▼

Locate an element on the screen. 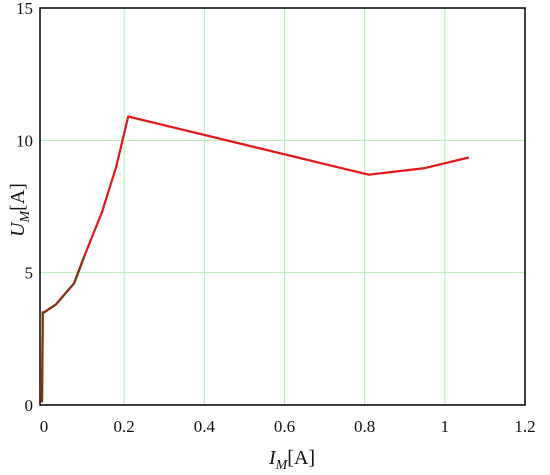 The height and width of the screenshot is (475, 550). series-line-start-segment is located at coordinates (63, 330).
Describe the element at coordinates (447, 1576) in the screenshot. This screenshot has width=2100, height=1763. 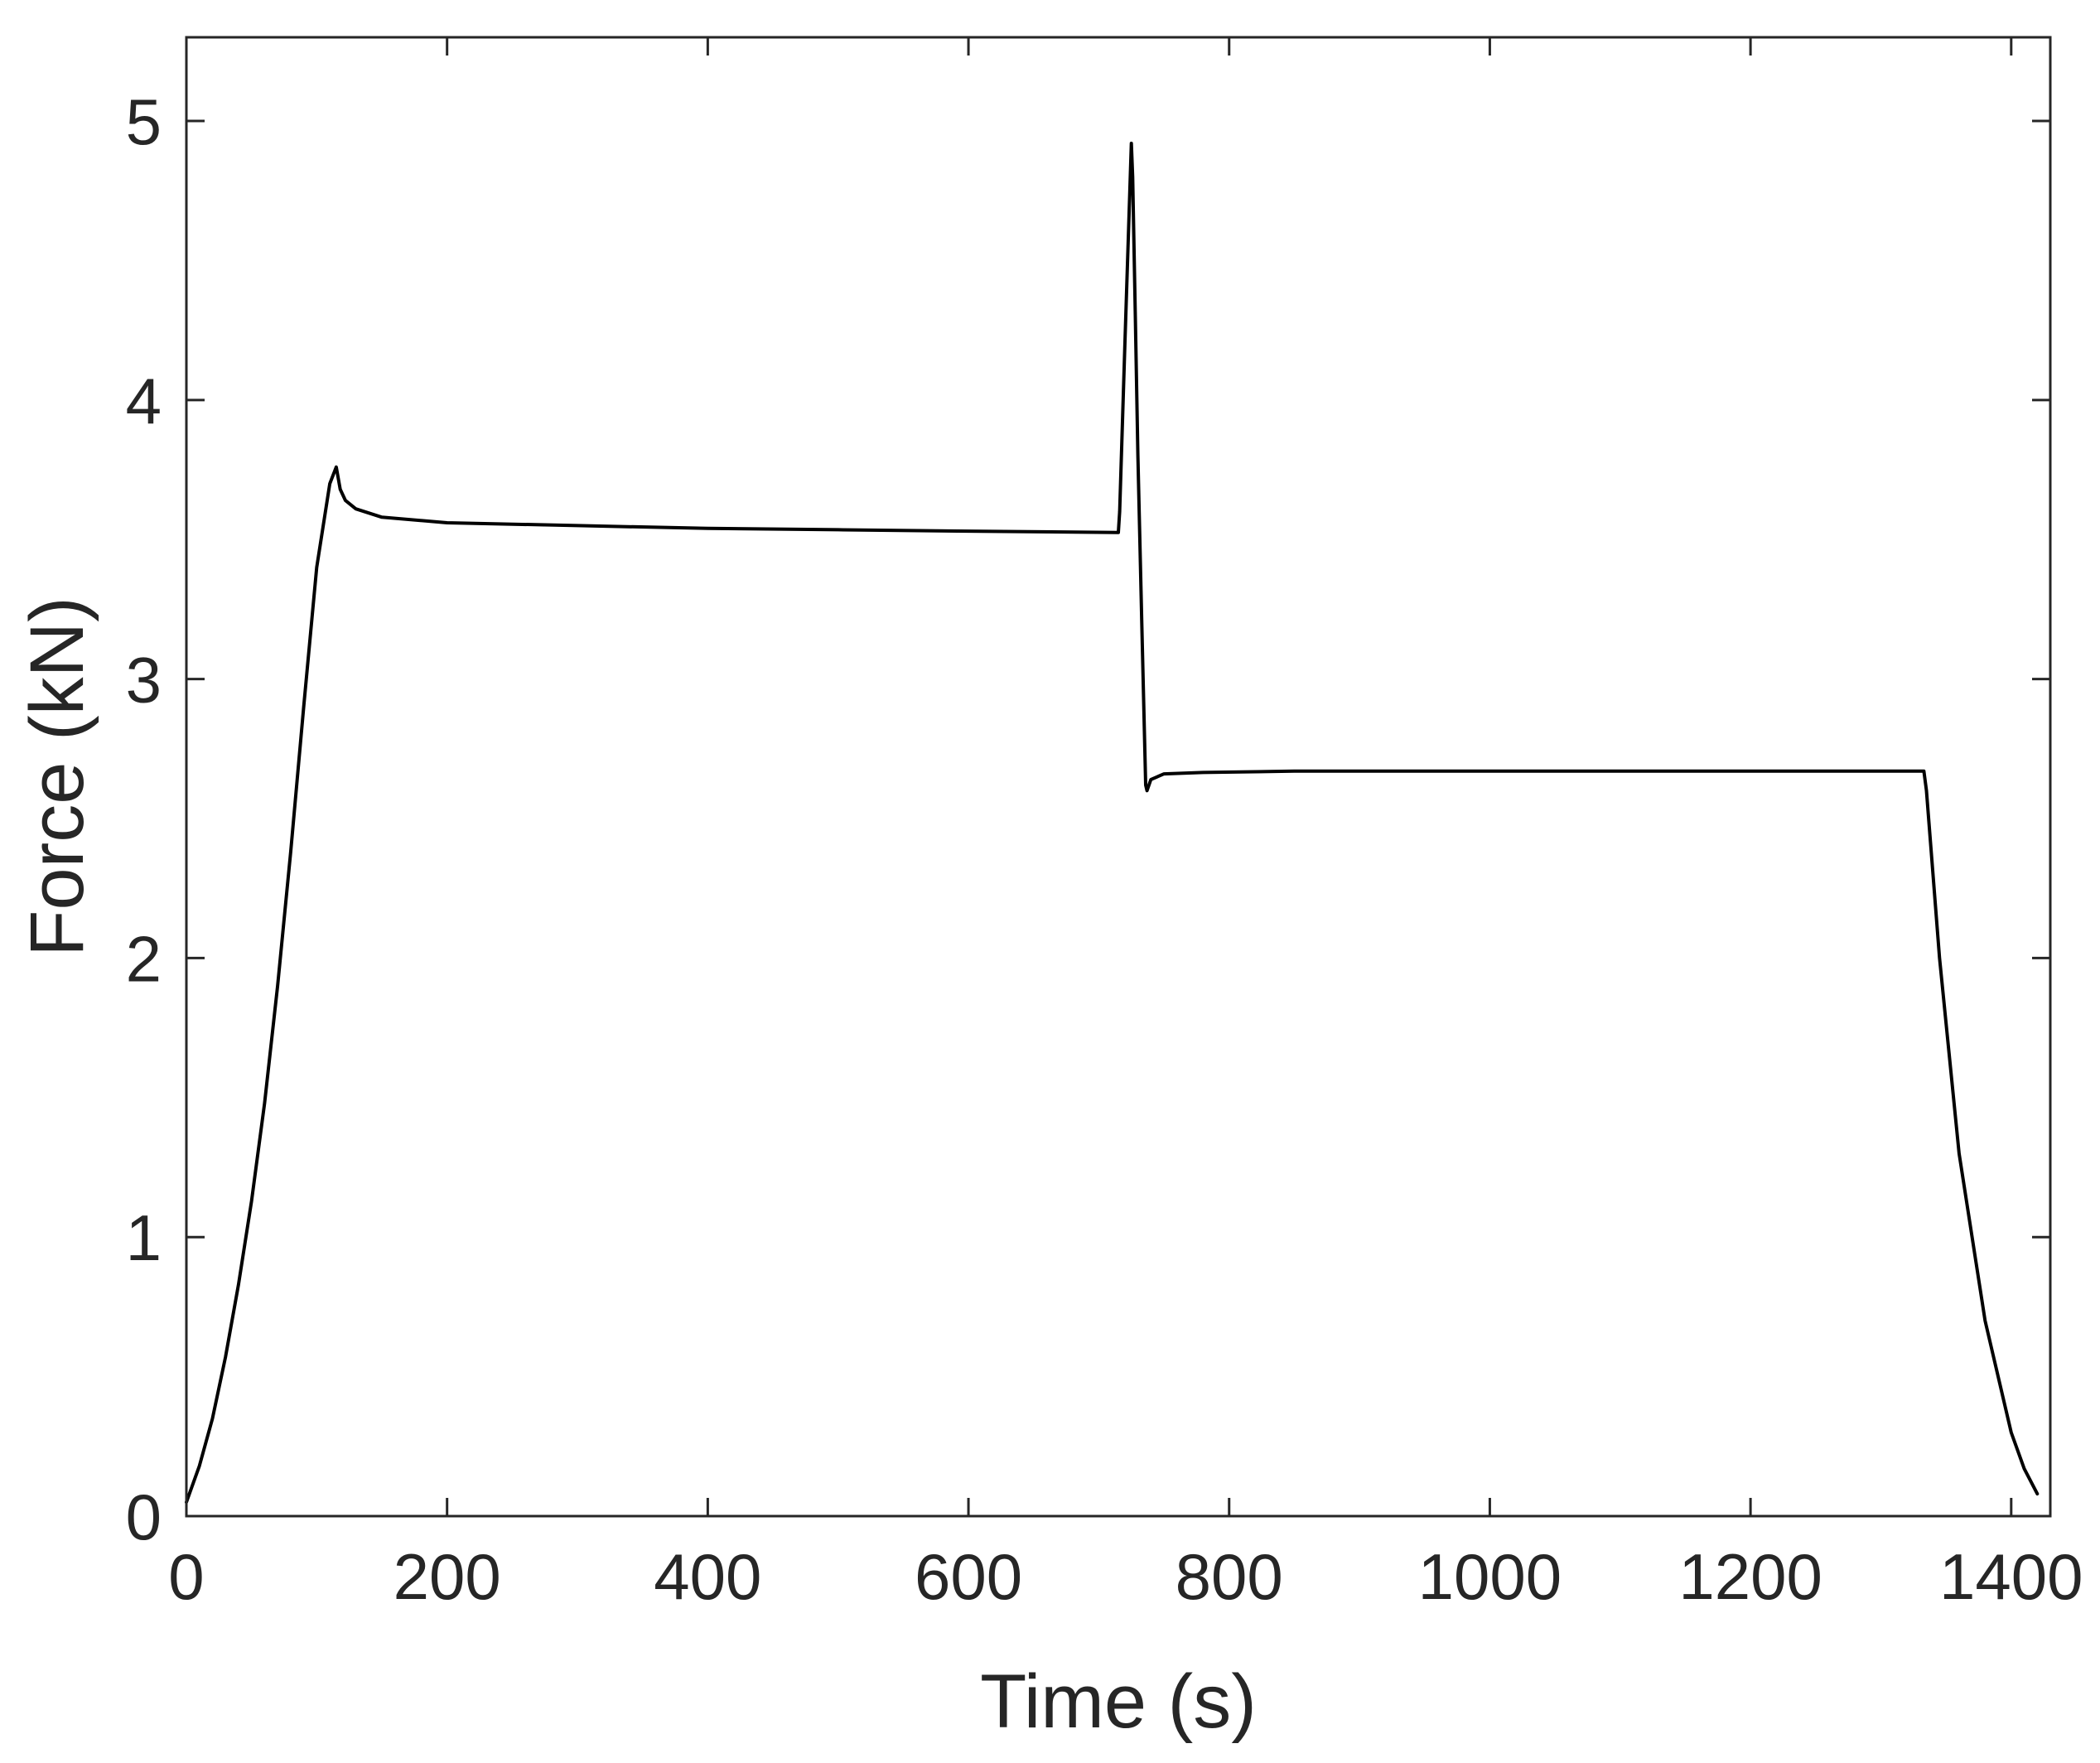
I see `x-tick-label: 200` at that location.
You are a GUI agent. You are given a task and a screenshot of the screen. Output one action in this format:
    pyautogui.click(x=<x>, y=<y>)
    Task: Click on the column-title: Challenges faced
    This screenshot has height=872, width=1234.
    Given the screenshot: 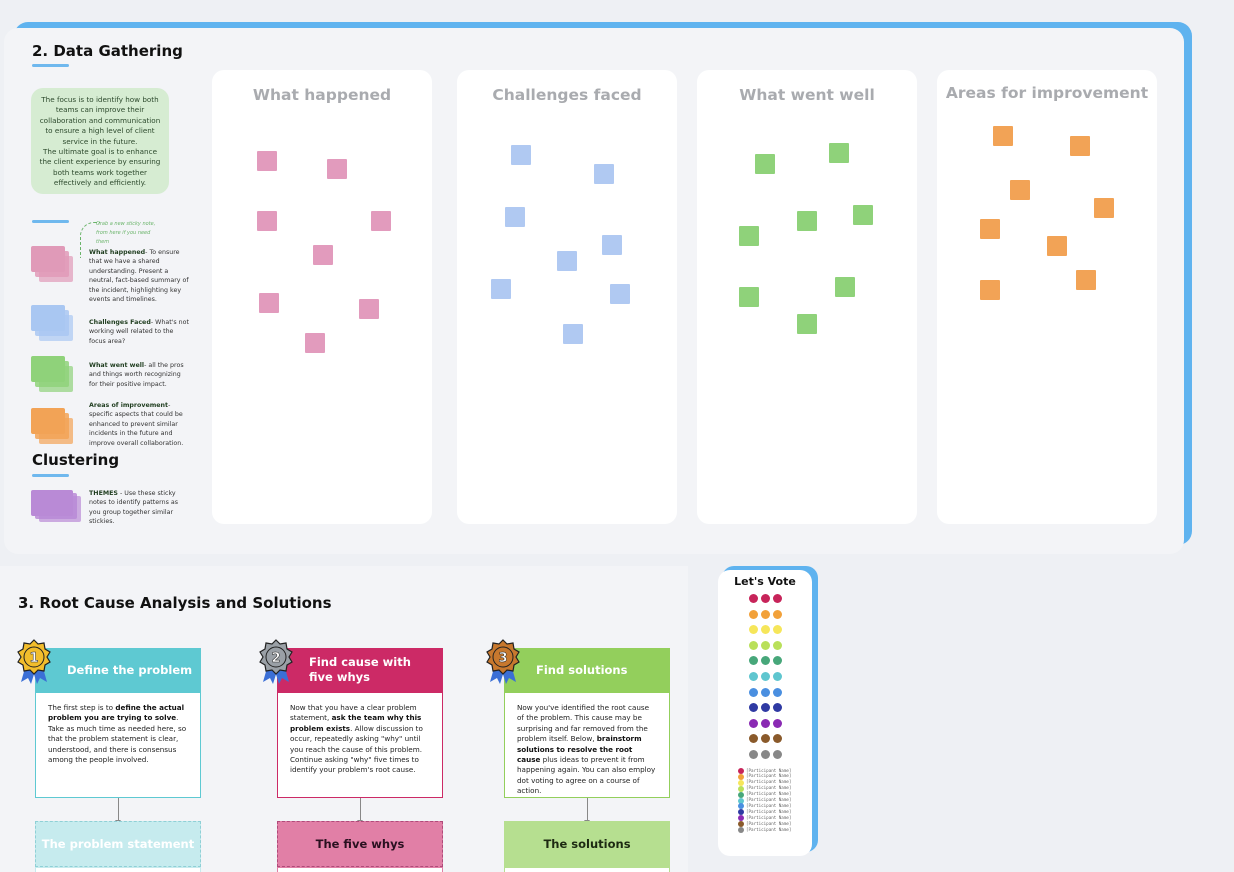 What is the action you would take?
    pyautogui.click(x=567, y=95)
    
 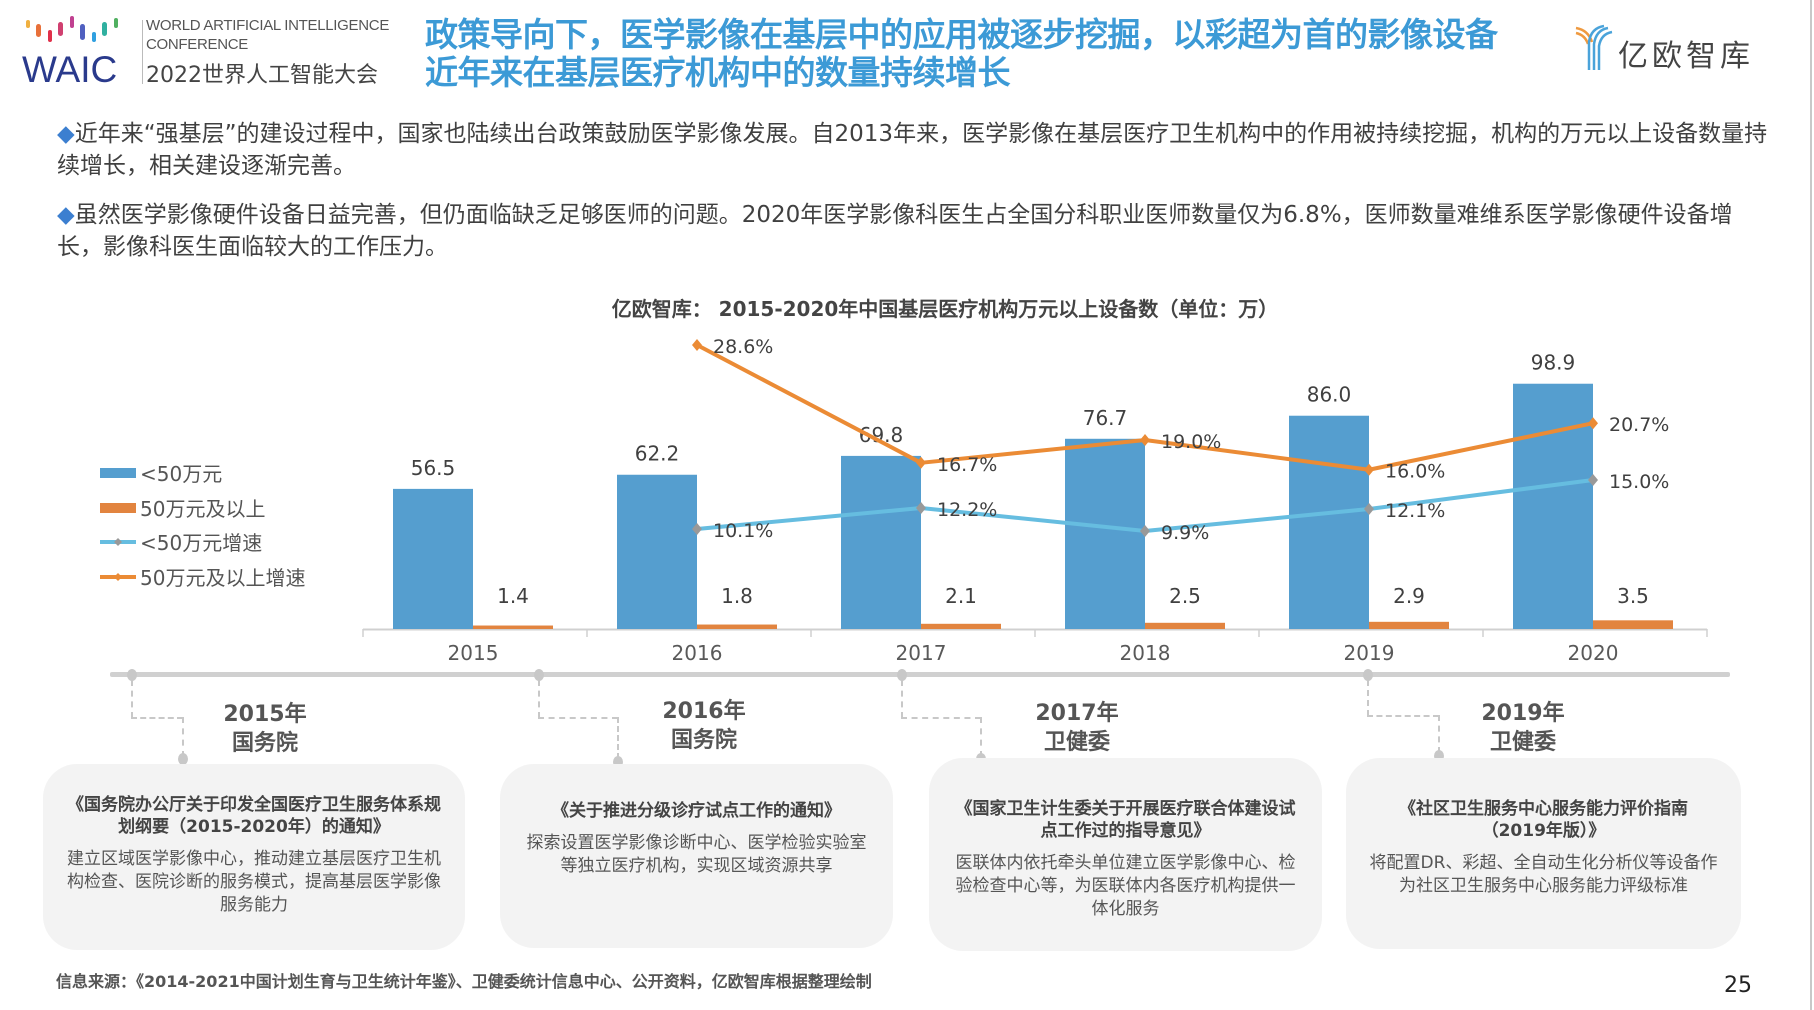 What do you see at coordinates (1077, 714) in the screenshot?
I see `timeline-year: 2017年` at bounding box center [1077, 714].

▲

*Task to complete:* Copy verbatim the lines of the records from the one containing "Describe the element" through the one containing "at that location.", inclusive, omitting the pictures.

*Exercise answer:*
Describe the element at coordinates (447, 1576) in the screenshot. This screenshot has width=2100, height=1763. 
I see `x-tick-label: 200` at that location.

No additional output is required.